Advantages and Problems of Delegated Proof of Stake

Published by Mario Oettler on

Advantages of Delegated Proof of Stake

  • Higher transaction throughput due to the lower number of block producers and the fixed order of block producers
  • Lower energy consumption
  • Opportunity for voters to partake in the block rewards
  • Low entry barriers for voters. Even with a small budget, voters can participate in the voting process and earn their share of block producer rewards depending on the protocol.
  • Lower technical requirements for witnesses
  • Depending on the protocol, quick replacement of failing nodes
  • Voters can influence protocol changes by electing delegates

Problems with Delegated Proof of Stake

Delegated Proof of Stake comes with several problems.

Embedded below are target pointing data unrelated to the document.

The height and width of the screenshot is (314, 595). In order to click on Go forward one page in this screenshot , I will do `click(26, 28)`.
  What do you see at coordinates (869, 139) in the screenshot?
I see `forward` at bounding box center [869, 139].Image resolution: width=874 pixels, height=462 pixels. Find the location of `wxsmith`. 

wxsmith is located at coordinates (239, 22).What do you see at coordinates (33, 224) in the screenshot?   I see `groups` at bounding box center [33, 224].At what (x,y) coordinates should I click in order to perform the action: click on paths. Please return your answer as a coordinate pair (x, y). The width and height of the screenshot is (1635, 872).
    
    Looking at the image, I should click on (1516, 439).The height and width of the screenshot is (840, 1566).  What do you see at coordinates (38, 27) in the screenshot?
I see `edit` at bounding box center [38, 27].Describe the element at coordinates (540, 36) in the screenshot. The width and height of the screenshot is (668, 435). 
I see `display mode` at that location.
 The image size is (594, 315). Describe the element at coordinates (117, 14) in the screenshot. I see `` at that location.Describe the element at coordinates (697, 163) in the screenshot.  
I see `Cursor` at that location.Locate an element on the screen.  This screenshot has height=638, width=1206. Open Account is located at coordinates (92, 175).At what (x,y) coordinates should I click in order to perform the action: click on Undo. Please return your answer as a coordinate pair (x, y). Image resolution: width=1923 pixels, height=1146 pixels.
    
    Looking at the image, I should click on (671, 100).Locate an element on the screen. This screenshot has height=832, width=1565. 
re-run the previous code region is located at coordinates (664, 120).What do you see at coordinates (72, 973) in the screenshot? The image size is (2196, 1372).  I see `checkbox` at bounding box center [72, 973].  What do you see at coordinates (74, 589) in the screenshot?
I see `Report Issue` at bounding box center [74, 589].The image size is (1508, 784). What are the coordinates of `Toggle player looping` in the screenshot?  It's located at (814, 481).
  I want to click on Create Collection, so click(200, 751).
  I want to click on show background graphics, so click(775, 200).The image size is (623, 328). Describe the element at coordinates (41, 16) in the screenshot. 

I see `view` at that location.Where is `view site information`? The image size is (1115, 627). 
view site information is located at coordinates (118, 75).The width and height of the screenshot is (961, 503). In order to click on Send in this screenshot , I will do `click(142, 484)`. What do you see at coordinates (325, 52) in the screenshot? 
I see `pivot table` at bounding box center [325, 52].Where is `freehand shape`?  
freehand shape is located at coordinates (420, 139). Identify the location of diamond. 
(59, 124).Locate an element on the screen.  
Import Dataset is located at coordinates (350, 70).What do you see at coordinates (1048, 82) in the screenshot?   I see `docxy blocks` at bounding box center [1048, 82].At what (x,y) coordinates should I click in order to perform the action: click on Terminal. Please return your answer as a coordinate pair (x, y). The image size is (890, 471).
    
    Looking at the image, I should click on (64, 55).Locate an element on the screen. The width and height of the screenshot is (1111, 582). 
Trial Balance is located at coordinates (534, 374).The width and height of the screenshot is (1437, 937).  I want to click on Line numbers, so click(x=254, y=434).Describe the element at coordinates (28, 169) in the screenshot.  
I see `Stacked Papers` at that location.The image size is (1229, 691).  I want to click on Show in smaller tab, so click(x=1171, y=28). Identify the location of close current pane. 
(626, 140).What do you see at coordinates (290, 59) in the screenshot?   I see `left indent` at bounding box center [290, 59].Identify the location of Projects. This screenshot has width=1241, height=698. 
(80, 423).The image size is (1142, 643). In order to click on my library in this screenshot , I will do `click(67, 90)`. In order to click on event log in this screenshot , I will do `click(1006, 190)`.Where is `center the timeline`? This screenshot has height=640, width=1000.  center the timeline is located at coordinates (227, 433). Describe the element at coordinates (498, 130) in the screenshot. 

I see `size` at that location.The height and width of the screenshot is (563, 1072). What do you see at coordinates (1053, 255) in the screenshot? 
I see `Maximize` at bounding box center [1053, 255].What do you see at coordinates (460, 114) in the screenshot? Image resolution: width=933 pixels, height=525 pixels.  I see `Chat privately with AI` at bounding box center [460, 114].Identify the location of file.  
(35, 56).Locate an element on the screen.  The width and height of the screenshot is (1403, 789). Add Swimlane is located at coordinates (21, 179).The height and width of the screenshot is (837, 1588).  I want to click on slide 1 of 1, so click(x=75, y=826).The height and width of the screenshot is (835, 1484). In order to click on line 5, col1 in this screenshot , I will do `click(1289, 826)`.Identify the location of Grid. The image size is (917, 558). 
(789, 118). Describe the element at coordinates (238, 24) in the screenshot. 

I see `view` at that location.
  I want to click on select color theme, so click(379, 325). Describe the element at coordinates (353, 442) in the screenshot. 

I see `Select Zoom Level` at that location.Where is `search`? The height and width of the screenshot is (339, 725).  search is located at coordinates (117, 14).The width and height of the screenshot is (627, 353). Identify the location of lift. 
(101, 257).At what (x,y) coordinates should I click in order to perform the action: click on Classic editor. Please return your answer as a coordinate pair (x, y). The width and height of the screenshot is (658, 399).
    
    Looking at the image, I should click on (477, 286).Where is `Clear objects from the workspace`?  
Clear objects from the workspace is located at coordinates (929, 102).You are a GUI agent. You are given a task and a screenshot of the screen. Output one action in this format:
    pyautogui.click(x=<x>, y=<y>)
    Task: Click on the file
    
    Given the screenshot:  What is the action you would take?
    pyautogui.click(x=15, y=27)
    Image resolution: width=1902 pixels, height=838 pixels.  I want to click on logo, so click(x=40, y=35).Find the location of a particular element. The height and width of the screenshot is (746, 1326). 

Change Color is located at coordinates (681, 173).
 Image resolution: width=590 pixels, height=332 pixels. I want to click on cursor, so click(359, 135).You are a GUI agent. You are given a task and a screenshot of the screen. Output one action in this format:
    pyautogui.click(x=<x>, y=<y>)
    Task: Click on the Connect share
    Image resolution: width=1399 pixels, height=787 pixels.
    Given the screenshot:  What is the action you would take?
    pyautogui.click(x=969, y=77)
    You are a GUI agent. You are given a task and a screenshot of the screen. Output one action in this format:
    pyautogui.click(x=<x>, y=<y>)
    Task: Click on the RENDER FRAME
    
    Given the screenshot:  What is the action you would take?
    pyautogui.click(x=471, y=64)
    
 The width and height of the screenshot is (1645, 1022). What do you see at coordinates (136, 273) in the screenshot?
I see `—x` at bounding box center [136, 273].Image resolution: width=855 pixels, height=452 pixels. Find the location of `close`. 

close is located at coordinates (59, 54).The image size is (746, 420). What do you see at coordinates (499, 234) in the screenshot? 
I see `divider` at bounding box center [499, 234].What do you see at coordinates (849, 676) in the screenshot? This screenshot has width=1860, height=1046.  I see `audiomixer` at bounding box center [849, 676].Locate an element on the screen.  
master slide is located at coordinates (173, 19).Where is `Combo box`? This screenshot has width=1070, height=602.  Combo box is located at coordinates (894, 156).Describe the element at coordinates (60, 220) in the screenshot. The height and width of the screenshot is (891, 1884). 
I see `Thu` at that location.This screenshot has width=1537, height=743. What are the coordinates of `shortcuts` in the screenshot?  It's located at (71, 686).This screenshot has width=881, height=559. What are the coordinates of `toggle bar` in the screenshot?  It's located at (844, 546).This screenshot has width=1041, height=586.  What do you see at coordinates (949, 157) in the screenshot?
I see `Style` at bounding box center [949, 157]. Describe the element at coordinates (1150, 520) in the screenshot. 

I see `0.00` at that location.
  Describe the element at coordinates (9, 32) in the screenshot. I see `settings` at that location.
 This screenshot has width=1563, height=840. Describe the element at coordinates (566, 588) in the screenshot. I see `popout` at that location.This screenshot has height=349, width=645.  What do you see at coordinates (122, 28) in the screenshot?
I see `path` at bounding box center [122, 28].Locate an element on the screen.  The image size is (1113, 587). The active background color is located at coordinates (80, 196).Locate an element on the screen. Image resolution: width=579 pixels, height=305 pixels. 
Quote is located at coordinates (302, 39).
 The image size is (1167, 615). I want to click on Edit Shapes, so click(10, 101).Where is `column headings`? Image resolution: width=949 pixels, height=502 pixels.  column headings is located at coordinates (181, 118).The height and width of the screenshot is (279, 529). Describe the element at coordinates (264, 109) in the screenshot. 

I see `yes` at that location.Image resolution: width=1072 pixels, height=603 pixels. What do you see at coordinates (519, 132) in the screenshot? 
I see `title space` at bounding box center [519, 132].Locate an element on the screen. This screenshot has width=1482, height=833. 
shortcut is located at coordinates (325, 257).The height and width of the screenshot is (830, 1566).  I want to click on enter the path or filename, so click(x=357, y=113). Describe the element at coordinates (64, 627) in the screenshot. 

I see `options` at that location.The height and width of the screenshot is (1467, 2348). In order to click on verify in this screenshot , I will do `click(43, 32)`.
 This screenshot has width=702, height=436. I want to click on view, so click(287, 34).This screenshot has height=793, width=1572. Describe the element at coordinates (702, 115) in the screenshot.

  1. Collusion: Witnesses can collude and vote for each other. This would foster their position as witnesses. And with the block rewards, their voting power rises, leaving other witness candidates behind. This problem gets even more severe since the active witnesses receive most of the block reward and can increase their voting power.
  2. Protocol changes: In many DPoS blockchains, it is not clear how to deal with changes of the protocol. In PoW or PoS systems, nodes that change the protocol would create a fork making it easy for supporters of the protocol change to follow the amendment. In DPoS, it would require a re-election of the witnesses supporting the fork.
  3. Inattentive voters: As mentioned in the paragraph voting decay, voters need to keep up with news about witnesses and witness candidates. While this is actually positive, because voters must inform themselves about the network, it is cumbersome and in connection with automated voting might lead to undesired outcomes.
  4. Marketing: Witness candidates need to gain popularity to be elected. To achieve this, they can spend money on marketing campaigns and pay voters for their votes. Successful witnesses can finance their marketing efforts with the block rewards, which gives them an advantage over unsuccessful candidates.
  5. Denial of Service: Witnesses are known and thus vulnerable to DoS attacks.